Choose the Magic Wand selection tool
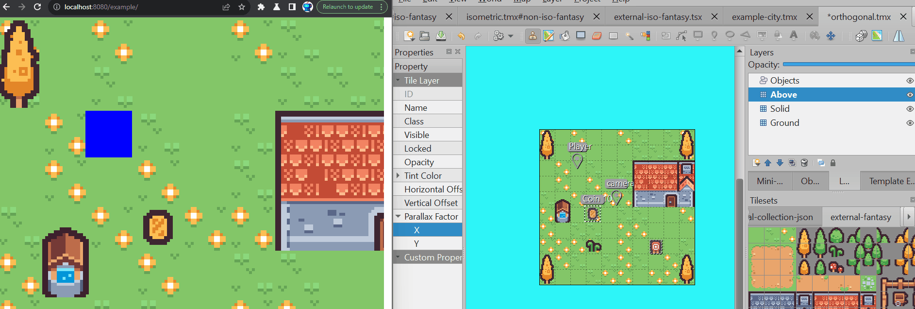This screenshot has height=309, width=915. point(629,36)
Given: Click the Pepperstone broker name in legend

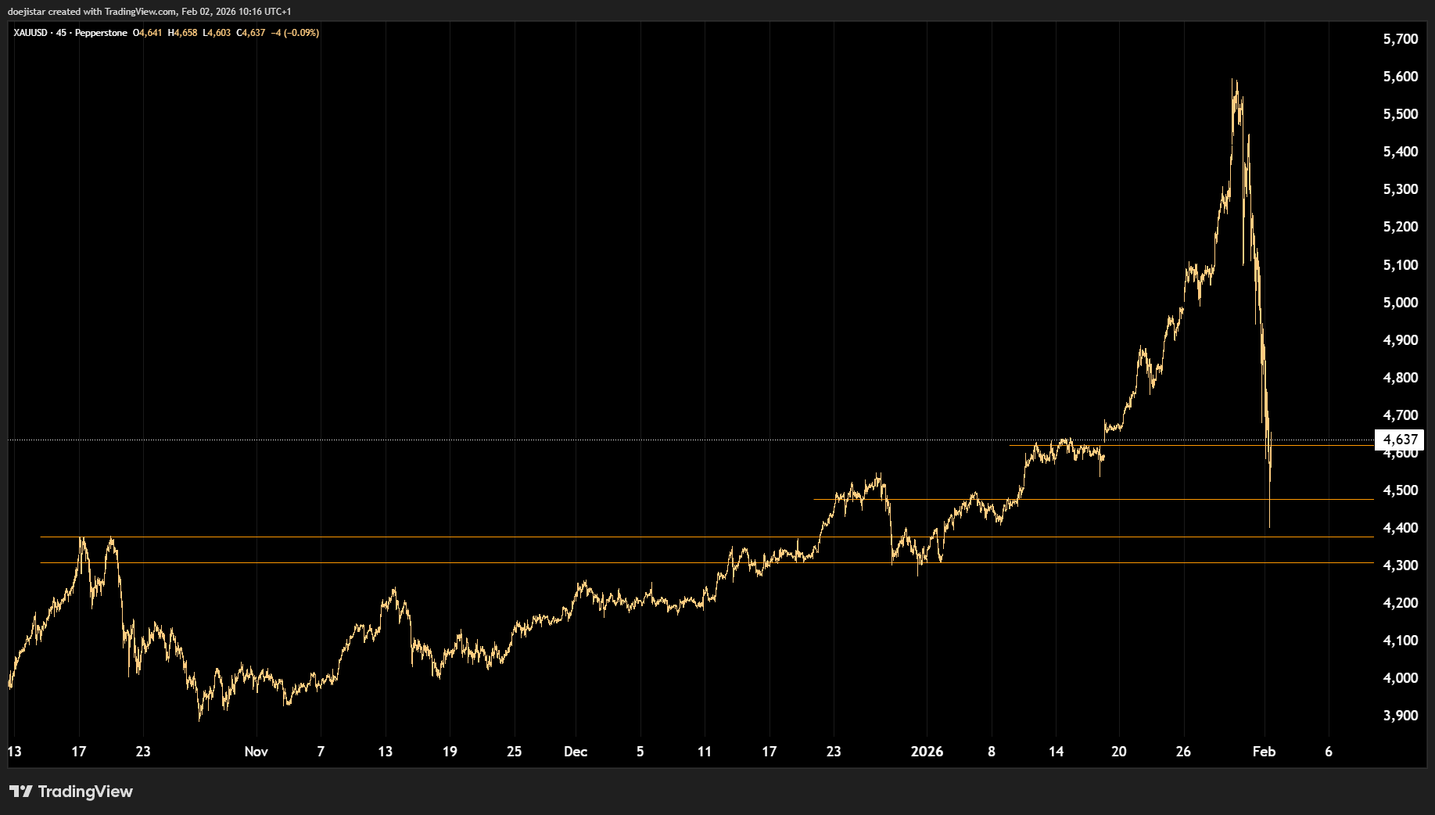Looking at the screenshot, I should click(101, 33).
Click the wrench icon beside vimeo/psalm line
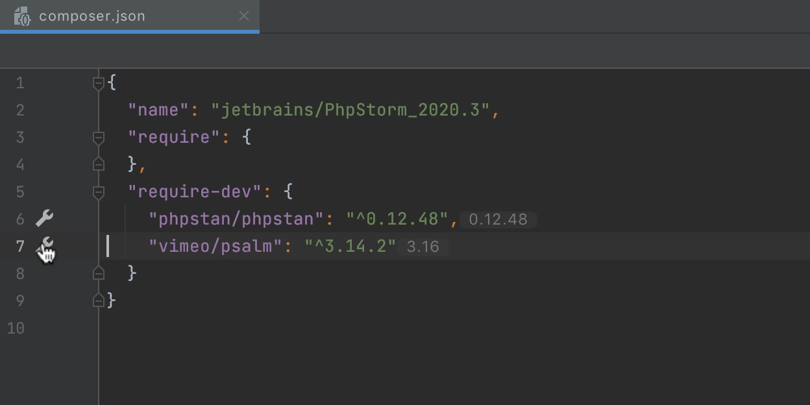The height and width of the screenshot is (405, 810). [45, 246]
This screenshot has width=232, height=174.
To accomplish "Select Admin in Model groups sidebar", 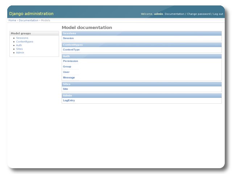I will pyautogui.click(x=20, y=53).
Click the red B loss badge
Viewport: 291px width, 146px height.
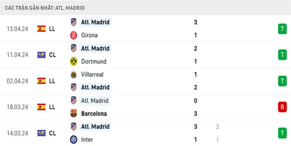tap(282, 107)
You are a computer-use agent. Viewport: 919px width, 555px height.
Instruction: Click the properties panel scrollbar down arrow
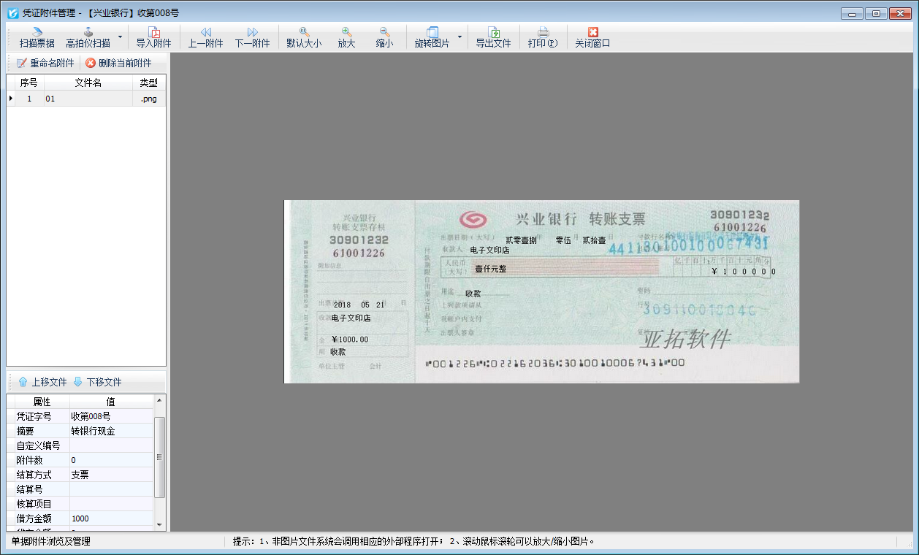tap(160, 526)
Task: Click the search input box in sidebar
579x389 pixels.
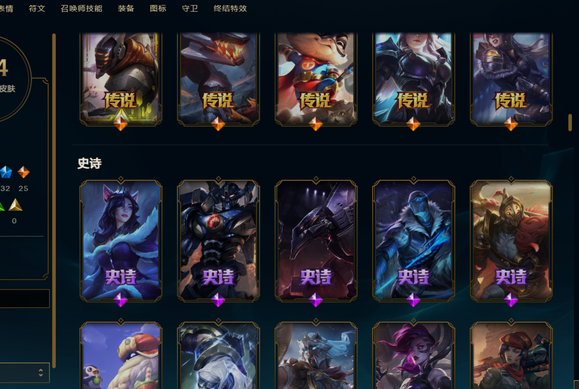Action: pyautogui.click(x=24, y=298)
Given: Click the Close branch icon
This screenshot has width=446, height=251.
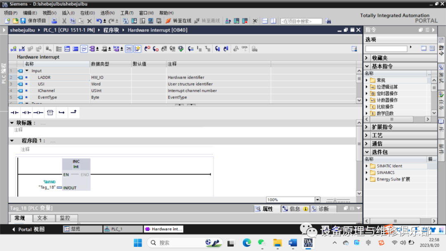Looking at the screenshot, I should pos(73,112).
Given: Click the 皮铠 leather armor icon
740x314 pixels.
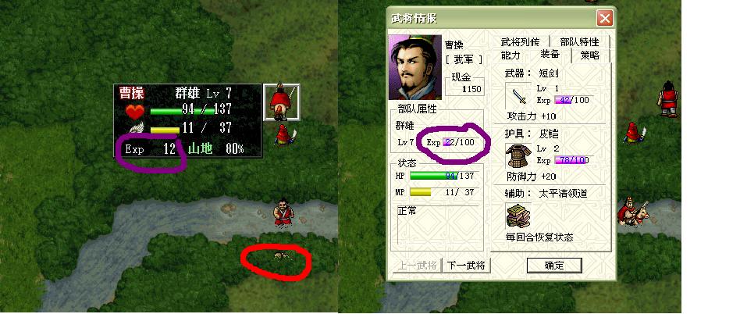Looking at the screenshot, I should 518,155.
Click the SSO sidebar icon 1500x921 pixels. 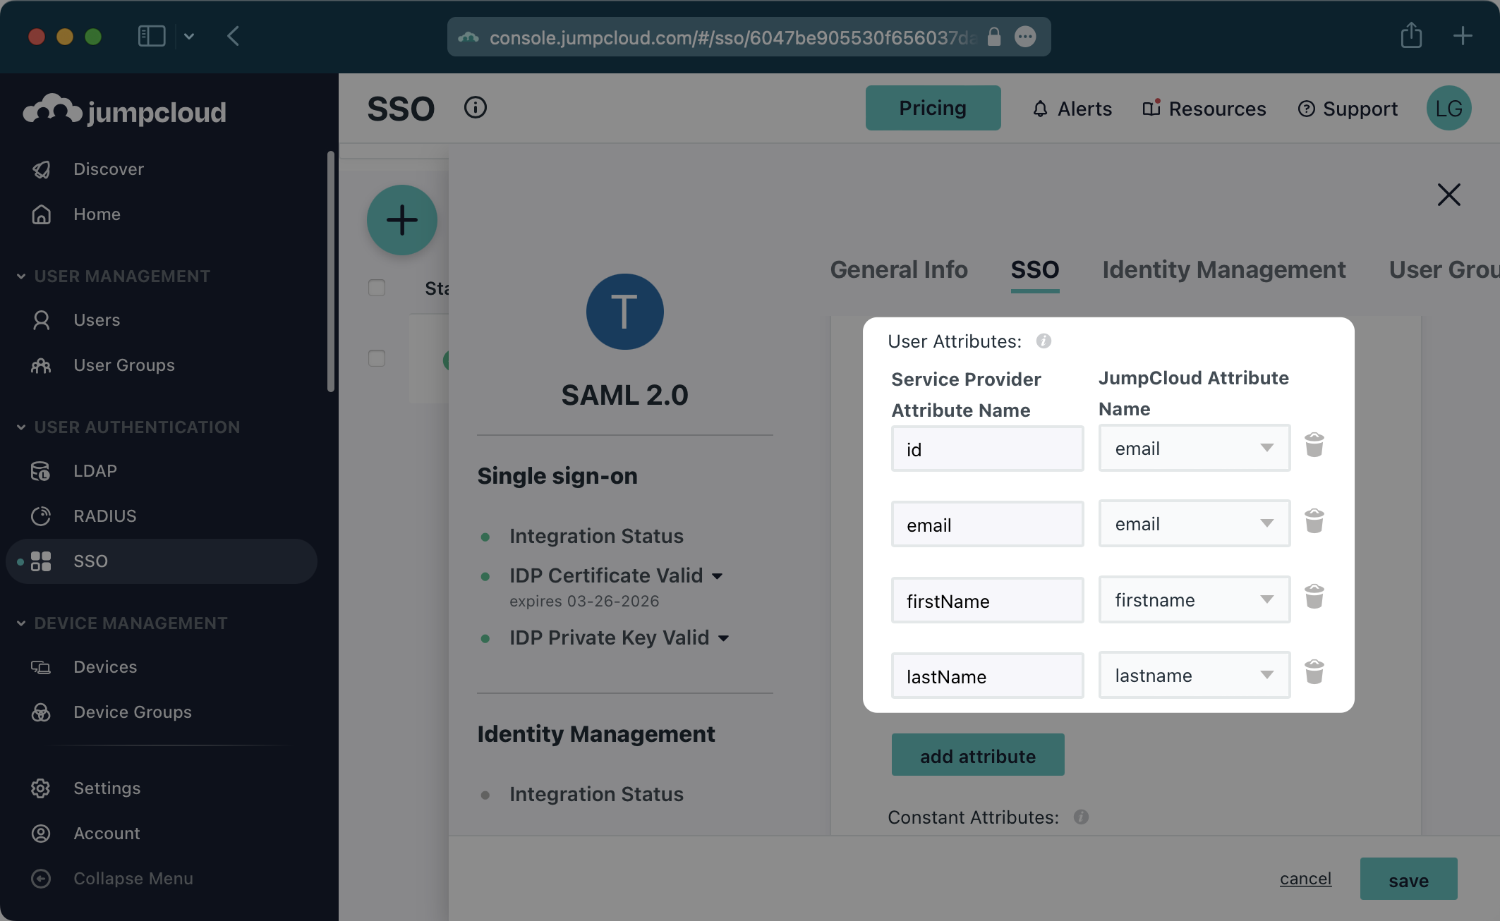point(40,560)
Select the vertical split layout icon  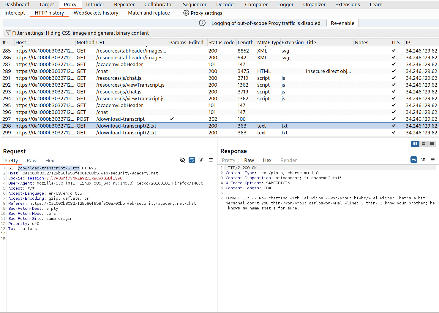(x=415, y=144)
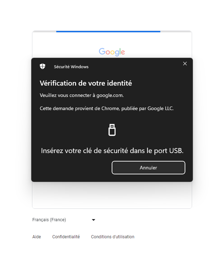Screen dimensions: 212x261
Task: Cancel verification with the Annuler button
Action: [148, 168]
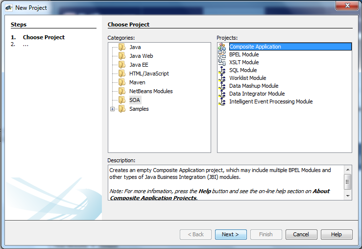Cancel the New Project wizard
362x249 pixels.
[301, 234]
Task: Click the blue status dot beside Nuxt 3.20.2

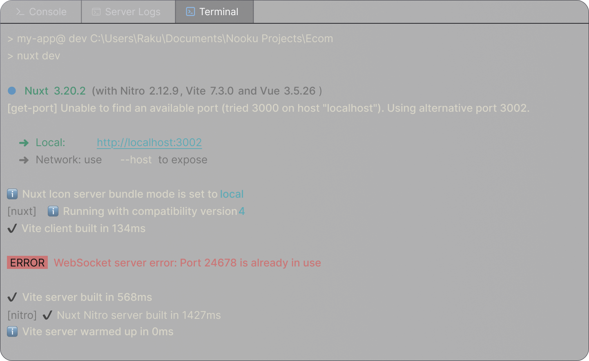Action: coord(12,91)
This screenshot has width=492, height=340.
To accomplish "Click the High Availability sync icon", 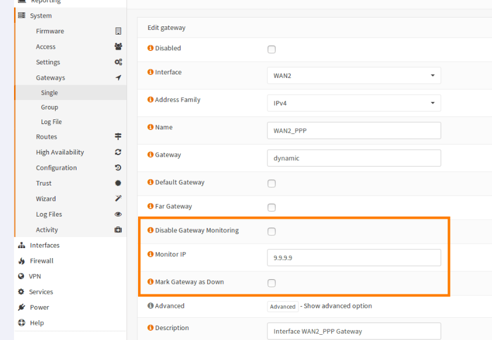I will [x=118, y=152].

**********

What you write must match the listing exactly, from the line with "Given: Click the Pepperstone" up to and including the line with "This screenshot has width=232, height=174.". Pictures stay out.

Given: Click the Pepperstone broker name in legend

Looking at the screenshot, I should click(101, 33).
Click the wrench icon beside vimeo/psalm line
The height and width of the screenshot is (405, 810). [45, 246]
This screenshot has width=232, height=174.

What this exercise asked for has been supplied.